The case of Rossetti indicates the necessity of recognizing within each male artist and writer a complex acceptance and transgression of dominant norms of masculinity, and of reading this fusion within a specific historical context rather than projecting present-day constructions of the masculine onto the past. Until recently, historical accounts of masculinities have tended to privilege the transgressive, often employing ahistorical models. Study of the construction of a gay discourse in the later 19th century, for example, has foregrounded its discontinuity rather than being attentive to its varied appropriations of normative masculinity. But new work on Victorian writers such as Ruskin, Pater, Swinburne, Gerard Manley Hopkins, and Wilde has seen these men as holding different degrees of identification with a minoritized homoerotic community, and as employing a double discourse addressed to a double audience—that is, to both the general public and a subculture.
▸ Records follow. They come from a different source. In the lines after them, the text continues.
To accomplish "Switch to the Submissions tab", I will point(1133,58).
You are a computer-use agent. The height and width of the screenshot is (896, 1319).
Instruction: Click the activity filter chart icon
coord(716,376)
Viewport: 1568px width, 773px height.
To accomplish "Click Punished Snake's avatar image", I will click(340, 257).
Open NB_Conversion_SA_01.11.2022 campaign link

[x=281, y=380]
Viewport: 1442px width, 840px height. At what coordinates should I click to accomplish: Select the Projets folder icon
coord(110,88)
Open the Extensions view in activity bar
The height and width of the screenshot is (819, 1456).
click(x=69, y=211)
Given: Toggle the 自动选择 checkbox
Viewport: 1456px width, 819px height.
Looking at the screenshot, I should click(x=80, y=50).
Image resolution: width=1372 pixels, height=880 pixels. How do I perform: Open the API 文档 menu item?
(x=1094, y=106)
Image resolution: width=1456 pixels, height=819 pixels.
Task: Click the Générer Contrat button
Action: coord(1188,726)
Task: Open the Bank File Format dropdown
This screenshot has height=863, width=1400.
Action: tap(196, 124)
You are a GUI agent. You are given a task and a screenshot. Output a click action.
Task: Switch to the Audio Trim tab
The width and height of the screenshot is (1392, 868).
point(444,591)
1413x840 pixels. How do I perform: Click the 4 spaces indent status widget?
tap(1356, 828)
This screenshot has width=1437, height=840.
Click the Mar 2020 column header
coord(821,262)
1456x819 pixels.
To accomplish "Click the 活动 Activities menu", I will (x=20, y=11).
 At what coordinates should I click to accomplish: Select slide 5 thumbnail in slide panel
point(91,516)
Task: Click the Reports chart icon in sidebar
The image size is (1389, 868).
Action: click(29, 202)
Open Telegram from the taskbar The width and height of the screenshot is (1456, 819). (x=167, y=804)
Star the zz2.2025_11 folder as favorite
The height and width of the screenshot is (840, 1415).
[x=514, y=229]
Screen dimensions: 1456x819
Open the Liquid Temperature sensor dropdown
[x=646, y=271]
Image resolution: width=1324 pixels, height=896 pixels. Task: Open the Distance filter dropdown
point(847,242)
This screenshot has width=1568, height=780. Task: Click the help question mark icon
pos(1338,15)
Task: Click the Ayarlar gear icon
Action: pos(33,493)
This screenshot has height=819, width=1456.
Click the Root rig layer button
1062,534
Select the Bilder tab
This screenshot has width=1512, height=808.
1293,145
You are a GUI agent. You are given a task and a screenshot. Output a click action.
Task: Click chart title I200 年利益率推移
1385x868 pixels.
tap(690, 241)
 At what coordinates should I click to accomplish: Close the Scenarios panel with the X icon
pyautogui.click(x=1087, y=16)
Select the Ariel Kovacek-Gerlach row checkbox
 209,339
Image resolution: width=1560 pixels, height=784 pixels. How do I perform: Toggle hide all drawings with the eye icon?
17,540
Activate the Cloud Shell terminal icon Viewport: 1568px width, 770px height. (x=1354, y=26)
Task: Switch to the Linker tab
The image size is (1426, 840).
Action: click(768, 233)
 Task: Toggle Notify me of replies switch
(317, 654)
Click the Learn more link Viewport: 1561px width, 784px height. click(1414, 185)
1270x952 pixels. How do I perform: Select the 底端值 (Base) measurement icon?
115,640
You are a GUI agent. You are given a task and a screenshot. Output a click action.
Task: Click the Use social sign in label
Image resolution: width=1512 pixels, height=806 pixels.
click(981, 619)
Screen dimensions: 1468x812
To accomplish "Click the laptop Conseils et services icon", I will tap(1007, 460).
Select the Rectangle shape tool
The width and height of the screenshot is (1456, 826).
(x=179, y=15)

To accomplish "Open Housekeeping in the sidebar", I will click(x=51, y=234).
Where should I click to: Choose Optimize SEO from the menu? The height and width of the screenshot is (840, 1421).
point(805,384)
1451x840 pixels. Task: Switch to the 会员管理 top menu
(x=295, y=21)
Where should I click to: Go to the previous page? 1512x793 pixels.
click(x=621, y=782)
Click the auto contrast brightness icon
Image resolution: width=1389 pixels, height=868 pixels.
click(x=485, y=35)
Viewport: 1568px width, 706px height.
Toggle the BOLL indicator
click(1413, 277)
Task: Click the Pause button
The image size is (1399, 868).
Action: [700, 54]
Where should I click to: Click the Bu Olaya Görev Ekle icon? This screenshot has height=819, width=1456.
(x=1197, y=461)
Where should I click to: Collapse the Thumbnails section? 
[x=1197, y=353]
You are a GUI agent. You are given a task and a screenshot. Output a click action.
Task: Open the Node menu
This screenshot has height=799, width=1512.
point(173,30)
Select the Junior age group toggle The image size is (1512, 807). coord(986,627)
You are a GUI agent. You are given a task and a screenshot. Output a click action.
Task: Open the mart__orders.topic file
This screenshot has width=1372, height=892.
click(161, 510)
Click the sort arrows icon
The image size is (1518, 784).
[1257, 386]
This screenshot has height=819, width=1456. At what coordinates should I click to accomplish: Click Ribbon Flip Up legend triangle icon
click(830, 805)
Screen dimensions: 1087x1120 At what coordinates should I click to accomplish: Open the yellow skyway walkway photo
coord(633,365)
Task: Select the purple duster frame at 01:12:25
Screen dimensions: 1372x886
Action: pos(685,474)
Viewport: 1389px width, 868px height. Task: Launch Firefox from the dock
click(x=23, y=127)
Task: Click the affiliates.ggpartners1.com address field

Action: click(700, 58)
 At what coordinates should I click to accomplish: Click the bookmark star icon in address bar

A similar vision is now being applied to such artists of the later 19th and early 20th centuries as John Singer Sargent, Charles Demuth, and Marsden Hartley.

A productive element of this approach has been the cracking of the restricted homosexual code through which writers and artists addressed the closet. Yet that code cannot be seen as the single “authentic” element of the work: we must keep in mind the complexity of masculinity, with its mix of the normative and the transgressive, in life and in art.

Herbert Sussman is a professor of English at Northeastern University, Boston. A fuller exploration of the ideas discussed here will appear in his next book, Victorian Masculinities: Manhood and Masculine Poetics in Early Victorian Literature and Art, to be published early next year by Cambridge University Press.